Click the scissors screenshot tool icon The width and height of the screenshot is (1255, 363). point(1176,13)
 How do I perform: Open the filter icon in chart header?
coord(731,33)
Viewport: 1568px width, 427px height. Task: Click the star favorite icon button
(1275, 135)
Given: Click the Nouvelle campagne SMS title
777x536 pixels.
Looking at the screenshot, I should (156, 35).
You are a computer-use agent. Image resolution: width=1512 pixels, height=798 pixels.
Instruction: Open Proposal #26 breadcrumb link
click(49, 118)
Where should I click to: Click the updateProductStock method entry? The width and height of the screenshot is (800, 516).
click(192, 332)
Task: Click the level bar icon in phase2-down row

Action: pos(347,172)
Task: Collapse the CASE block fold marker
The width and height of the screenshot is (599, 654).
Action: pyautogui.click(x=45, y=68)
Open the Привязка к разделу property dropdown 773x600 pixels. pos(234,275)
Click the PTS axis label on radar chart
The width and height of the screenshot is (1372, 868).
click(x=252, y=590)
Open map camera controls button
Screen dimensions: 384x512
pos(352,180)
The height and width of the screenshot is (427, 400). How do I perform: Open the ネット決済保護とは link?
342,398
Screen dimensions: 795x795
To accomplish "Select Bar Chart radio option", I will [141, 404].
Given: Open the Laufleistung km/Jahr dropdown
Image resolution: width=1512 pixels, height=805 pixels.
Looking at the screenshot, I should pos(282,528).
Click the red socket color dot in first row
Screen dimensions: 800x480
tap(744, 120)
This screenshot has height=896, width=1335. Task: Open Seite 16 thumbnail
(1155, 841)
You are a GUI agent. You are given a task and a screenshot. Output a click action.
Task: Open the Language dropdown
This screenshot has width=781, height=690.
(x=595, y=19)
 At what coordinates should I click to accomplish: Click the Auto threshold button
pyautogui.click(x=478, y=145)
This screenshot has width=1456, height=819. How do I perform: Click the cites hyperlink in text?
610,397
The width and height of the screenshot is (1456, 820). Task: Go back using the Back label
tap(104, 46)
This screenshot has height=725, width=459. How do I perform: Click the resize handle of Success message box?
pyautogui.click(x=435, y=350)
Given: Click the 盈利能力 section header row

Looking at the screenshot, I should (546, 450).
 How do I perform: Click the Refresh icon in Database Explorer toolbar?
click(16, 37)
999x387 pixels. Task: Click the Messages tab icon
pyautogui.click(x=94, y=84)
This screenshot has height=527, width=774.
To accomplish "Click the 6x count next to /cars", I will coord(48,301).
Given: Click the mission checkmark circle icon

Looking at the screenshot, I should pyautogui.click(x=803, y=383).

------------------------------

**Instructions for the task**
Please duplicate the entries above, starting with the line that contains "Given: Click the Nouvelle campagne SMS title" and going on through the line that contains "Action: pyautogui.click(x=45, y=68)".

**Worked solution**
Given: Click the Nouvelle campagne SMS title
777x536 pixels.
Looking at the screenshot, I should (156, 35).
You are a computer-use agent. Image resolution: width=1512 pixels, height=798 pixels.
Instruction: Open Proposal #26 breadcrumb link
click(49, 118)
Where should I click to: Click the updateProductStock method entry? The width and height of the screenshot is (800, 516).
click(192, 332)
Task: Click the level bar icon in phase2-down row

Action: pos(347,172)
Task: Collapse the CASE block fold marker
The width and height of the screenshot is (599, 654).
Action: pyautogui.click(x=45, y=68)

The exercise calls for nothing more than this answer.